Getting a tiling inflation to work in the hyperbolic plane turns out to be harder than it looked at first sight --- because, of course, there is no such thing as similarity --- so the Penrose tiling analogy is probably a red herring. Maybe there's a nice canonical form for the associated hyperbolic (symmetry) group? On 8/8/07, Richard Guy <rkg@cpsc.ucalgary.ca> wrote:
Someone came up to me the other day and said, ``I'm Don Knuth'', to which I answered, ``I see you are.'' He first showed how all integers, including the negative ones, could be uniquely represented using base -2 and also, under the Zeckendorf condition of no two adjacent one-bits, using the negative Fibs, F_-n, i.e., 1, -2, 3, -5, 8, -13, ... . I can't, off the top of my head, give the correspondence twixt triads of digits and the below-mentioned tiling of the hyperbolic plane with pi/2, pi/4, pi/5 triangles. R.

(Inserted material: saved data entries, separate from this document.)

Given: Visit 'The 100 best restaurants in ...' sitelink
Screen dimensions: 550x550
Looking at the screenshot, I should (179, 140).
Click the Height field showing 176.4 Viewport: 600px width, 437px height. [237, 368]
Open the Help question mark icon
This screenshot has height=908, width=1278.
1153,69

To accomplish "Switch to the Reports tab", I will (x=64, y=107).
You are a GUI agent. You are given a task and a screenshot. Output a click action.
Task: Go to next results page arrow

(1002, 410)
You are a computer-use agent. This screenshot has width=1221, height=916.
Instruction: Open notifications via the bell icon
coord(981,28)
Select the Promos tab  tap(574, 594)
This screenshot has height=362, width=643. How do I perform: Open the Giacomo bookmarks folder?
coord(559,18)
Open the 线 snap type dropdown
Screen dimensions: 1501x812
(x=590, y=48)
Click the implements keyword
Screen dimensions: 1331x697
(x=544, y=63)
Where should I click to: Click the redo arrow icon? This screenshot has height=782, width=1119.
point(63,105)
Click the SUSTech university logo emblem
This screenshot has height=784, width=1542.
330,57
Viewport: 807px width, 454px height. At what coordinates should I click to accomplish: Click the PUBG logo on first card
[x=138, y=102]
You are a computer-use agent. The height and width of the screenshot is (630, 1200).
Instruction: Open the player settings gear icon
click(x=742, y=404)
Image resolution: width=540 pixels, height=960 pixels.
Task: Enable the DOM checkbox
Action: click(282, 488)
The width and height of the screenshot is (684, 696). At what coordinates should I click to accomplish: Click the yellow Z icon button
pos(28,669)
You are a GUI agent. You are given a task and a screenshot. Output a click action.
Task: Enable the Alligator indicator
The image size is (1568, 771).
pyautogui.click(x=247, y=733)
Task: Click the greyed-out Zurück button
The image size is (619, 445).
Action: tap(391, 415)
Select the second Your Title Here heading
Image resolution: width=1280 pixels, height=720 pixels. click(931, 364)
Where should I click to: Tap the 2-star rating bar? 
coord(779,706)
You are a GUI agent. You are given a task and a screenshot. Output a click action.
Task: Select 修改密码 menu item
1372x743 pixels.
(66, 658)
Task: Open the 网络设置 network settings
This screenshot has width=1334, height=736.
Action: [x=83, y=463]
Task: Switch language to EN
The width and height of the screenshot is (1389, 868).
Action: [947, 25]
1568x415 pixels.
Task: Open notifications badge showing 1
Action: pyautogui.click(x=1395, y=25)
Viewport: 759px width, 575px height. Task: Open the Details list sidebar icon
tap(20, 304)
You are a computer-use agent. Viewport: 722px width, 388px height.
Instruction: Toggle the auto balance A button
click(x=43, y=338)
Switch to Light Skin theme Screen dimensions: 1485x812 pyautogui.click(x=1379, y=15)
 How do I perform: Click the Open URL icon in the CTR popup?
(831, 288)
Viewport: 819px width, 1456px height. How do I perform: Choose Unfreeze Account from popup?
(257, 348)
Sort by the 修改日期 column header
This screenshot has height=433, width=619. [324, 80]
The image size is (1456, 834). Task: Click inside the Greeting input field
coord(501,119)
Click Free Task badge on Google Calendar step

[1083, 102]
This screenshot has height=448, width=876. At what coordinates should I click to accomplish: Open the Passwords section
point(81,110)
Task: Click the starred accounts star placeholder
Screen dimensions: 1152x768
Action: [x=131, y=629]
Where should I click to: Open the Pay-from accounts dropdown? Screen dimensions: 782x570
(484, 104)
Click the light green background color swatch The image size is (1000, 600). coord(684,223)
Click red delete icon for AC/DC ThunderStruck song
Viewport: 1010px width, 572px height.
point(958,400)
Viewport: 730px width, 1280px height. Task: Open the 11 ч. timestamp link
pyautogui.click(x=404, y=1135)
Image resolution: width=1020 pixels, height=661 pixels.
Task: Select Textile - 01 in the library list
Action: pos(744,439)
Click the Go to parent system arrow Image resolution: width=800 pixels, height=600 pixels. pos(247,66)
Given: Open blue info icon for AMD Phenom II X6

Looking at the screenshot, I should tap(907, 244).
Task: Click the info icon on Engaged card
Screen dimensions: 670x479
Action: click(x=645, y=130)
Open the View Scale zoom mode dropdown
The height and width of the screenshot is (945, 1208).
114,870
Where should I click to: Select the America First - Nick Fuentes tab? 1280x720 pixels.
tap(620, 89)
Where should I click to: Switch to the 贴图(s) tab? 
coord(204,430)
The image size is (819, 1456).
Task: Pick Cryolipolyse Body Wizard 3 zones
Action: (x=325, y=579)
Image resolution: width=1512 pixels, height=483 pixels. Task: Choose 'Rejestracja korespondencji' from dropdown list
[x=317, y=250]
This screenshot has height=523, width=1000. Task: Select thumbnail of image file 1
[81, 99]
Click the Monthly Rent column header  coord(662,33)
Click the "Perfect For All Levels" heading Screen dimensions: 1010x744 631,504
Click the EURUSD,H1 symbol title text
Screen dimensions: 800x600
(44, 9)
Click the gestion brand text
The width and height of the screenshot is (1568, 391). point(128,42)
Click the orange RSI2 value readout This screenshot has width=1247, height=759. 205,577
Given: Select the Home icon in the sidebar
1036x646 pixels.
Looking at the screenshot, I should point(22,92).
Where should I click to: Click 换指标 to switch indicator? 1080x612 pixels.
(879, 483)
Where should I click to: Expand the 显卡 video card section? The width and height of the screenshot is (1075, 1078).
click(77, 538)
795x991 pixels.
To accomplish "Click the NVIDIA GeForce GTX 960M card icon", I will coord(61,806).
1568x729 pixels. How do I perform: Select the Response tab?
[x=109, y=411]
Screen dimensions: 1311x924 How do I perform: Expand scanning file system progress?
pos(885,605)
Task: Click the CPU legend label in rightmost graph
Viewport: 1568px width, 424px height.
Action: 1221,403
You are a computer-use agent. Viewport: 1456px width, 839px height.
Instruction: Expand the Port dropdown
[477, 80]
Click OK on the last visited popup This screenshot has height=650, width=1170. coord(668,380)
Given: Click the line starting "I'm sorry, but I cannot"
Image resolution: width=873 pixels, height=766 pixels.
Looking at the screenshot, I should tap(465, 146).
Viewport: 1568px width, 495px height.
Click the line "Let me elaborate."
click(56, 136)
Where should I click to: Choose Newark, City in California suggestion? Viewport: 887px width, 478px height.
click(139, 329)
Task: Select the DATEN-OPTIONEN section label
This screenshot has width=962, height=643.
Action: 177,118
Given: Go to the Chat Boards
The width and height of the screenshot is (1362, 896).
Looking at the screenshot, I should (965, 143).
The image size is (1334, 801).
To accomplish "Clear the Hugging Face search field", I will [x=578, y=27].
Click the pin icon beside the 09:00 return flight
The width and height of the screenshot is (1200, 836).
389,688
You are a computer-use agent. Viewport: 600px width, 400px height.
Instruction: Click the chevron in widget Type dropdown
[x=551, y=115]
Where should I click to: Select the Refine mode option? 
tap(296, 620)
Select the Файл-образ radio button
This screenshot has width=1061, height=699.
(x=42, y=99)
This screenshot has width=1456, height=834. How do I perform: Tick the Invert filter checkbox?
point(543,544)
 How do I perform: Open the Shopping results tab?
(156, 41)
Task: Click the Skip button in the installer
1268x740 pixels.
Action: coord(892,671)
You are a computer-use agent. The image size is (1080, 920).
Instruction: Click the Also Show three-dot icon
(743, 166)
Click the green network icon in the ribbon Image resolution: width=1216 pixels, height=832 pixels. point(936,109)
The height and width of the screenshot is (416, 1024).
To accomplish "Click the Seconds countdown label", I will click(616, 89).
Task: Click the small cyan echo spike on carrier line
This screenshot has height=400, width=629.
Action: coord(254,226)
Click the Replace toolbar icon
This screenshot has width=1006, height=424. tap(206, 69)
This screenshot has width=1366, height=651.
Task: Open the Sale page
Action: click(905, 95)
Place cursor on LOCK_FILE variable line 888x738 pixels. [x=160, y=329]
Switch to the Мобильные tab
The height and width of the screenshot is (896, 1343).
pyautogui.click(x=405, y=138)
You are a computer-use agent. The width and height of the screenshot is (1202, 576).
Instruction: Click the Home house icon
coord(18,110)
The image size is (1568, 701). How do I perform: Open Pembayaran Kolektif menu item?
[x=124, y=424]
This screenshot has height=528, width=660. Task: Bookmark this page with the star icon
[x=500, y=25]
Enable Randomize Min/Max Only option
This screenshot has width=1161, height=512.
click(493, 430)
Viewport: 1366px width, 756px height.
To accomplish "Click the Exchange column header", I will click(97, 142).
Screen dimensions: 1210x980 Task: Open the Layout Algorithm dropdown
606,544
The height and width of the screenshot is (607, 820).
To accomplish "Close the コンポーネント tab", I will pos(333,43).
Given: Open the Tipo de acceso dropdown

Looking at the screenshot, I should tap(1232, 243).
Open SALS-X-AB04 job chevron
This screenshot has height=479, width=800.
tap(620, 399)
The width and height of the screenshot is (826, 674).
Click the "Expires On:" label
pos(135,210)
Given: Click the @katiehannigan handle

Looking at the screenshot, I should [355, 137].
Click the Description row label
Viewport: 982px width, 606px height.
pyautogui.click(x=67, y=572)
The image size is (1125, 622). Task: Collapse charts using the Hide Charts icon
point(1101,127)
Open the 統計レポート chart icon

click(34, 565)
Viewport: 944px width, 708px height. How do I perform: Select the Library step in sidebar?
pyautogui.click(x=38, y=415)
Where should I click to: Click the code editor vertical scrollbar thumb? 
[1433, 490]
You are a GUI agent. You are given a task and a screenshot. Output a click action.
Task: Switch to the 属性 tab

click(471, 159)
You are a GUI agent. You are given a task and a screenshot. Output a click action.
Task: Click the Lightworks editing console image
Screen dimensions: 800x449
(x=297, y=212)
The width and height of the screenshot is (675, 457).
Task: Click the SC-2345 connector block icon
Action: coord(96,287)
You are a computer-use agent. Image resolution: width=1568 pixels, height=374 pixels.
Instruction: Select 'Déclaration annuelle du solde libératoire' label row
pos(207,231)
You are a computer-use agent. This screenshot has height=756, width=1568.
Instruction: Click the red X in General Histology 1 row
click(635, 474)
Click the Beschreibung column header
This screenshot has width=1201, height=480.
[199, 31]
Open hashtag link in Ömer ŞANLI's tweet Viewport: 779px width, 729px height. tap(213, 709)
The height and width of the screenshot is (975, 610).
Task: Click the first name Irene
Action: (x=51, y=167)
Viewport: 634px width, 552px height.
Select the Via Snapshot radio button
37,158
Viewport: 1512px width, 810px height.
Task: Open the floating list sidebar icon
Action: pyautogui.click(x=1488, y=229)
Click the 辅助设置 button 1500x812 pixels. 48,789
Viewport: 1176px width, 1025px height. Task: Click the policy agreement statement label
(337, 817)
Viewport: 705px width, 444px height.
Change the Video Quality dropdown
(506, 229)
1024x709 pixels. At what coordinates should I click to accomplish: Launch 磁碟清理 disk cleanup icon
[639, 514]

What "triads of digits" are these --- could you give an example? WFL On 8/7/07, James Propp <jpropp@cs.uml.edu> wrote:
Did anyone go to Knuth's talk at MathFest this past weekend?
It sounded interesting, but I wasn't able to go and couldn't find a write-up on the web; I'm hoping one of you can summarize.
Here's what's on the web:
PI MU EPSILON J. SUTHERLAND FRAME LECTURE
NEGAFIBONACCI NUMBERS AND THE HYPERBOLIC PLANE
Donald E. Knuth, Stanford University, Professor Emeritus of the Art of Computer Programming
Saturday, August 4, 8:00 pm - 8:50 pm
All integers can be represented uniquely as a sum of zero or more "negative" Fibonacci numbers F-1 = 1, F-2 = -1, F-3 = 2, F-4 = -3, provided that no two consecutive elements of this infinite sequence are used. The NegaFibonacci representation leads to an interesting coordinate system for a classic infinite tiling of the hyperbolic plane by triangles, where each triangle has one 90 degree angle, one 45 degree angle, and one 36 degree angle.